Avec ce recueil, je suis bien parti à presque 9 000 km de chez moi (je sais où se situe la Colombie maintenant), j'ai bien oublié que je tenais ma liseuse dans mes mains.
Certes, pas tout de suite, Il m'a fallut le temps d'entrer dans l'univers de Philippe Pratx, le temps de naviguer sur son site internet, visualiser les photos qui figurent dessus et qui permettent de bien cerner ce qui a parfois pu être au départ d'un texte.
Puis sont arrivés des textes que j'ai pris de plein fouet.
Sur le mépris des riches pour les pauvres, les humbles.
Sur le mépris de l'Homme pour sa planète.
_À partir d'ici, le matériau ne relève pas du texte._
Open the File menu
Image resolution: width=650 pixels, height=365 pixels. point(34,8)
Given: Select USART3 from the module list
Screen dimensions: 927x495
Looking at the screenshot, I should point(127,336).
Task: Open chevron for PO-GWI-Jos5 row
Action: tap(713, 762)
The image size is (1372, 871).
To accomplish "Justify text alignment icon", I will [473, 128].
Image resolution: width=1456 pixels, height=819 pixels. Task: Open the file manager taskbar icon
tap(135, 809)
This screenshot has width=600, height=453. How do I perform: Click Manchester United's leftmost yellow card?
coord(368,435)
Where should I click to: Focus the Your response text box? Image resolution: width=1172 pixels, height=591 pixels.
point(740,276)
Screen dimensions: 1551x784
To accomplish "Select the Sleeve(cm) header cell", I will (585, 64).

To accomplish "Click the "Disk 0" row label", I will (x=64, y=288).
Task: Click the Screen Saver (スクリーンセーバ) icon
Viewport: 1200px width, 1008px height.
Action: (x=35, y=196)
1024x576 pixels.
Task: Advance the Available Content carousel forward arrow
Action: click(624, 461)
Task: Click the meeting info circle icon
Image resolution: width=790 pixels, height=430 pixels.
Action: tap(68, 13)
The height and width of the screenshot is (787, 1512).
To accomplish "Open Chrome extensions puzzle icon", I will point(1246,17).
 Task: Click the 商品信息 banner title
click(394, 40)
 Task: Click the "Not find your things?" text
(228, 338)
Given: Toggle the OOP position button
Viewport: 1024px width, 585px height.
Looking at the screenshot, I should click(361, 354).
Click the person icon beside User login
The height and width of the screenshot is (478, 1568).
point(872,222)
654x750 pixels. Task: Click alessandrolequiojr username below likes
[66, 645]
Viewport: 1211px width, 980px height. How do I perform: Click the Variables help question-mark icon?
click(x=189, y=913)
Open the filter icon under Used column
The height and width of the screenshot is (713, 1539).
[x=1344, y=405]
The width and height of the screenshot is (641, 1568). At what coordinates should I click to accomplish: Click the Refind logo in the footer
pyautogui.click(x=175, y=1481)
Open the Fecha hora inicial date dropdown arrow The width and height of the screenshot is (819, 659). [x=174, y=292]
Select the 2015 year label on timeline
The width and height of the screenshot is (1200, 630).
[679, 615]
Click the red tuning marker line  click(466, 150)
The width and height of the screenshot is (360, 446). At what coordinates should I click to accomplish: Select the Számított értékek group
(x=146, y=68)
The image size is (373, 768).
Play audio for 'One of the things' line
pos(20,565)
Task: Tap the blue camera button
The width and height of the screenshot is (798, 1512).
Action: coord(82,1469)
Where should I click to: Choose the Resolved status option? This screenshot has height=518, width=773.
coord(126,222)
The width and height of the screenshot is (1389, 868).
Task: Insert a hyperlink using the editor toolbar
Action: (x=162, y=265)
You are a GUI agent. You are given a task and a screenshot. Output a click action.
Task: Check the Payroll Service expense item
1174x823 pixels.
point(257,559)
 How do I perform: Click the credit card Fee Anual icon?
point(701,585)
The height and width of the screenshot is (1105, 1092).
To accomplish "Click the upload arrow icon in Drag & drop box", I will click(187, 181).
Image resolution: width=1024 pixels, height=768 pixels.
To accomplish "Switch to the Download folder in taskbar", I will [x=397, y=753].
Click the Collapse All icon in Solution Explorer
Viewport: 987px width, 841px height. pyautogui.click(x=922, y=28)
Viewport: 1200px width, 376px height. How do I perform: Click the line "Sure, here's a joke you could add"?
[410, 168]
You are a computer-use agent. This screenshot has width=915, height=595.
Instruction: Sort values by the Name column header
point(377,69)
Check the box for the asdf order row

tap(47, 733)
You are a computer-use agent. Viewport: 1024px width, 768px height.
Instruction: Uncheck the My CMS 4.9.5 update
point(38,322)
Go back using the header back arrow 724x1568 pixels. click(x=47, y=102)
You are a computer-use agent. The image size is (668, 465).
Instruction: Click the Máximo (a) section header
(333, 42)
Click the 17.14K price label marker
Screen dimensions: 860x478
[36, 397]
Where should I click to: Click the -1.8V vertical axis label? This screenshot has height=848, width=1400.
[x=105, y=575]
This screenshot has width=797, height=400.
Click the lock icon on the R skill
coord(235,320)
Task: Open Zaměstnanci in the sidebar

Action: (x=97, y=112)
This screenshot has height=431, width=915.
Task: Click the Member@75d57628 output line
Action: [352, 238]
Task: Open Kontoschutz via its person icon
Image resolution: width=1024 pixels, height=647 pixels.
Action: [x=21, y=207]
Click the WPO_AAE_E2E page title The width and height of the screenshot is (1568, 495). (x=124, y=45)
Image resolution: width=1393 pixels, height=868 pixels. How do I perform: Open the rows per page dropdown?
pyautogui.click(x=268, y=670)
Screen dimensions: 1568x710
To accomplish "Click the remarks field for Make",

Sur les émeutes sanglantes de mai 2021 et les exactions de commandos civils à Cali, une des villes importantes du pays et "Paroles des morts" qui rend hommage à certaines victimes de cette folie humaine.
Quelle triste espèce nous formons sur cette Terre.
Allez, pour revenir sur terre, quelques derniers textes, des dernières chansons.
Un grand merci à l'auteur de m'avoir transmis ses textes, pour cette belle découverte.
Je ne regarderai plus la Lune de la même façon, cet astre HUMBLE qu'on détecte à peine quand elle parait après le grand show du coucher du Soleil, ce grand acteur.